Does C++ treat Class Objects like value types if i

2020-07-27 04:59发布

Sample code:

MyItemType a;
MyItemType b;
a.someNumber = 5;
b = a;

cout << a.someNumber << endl;
cout << b.someNumber << endl;

b.someNumber = 10;

cout << a.someNumber << endl;
cout << b.someNumber << endl;

The output:

5
5
5
10

If a and b were reference types, the last 2 lines would have been 10 and 10 instead of 5 and 10 I guess.

Does this mean when you do a declaration like this:

AClassType anInstance;

it is treated like a value type?

------Here is MyItemType.h------------

#ifndef MYITEMTYPE_H
#define MYITEMTYPE_H

class MyItemType{

public:
    int someNumber;
    MyItemType();
};

MyItemType::MyItemType(){
}

#endif  /* MYITEMTYPE_H */

6条回答
Anthone
2楼-- · 2020-07-27 05:04

It is not treated like a value type, in fact it is.

While in Java object variables store references to objects, in C++ there is an important difference between an object and its reference. Assignment is by default really by value.

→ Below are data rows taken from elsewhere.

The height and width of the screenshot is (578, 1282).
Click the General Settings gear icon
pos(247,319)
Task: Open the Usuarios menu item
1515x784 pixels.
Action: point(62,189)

If you want a variable to be just a reference, you use either a reference or a pointer type, depending what you want to with it. These types are declared T* and T&.

To illustrate this a little more:

In Java, when you say MyClass obj, an object is created, but a reference/pointer is stored in the variable obj.

In C++, MyClass obj creates the object and will stored it in obj. If you want to work with references/pointers, you need to declare variables explicity as MyClass* objPointer or MyClass& objReference.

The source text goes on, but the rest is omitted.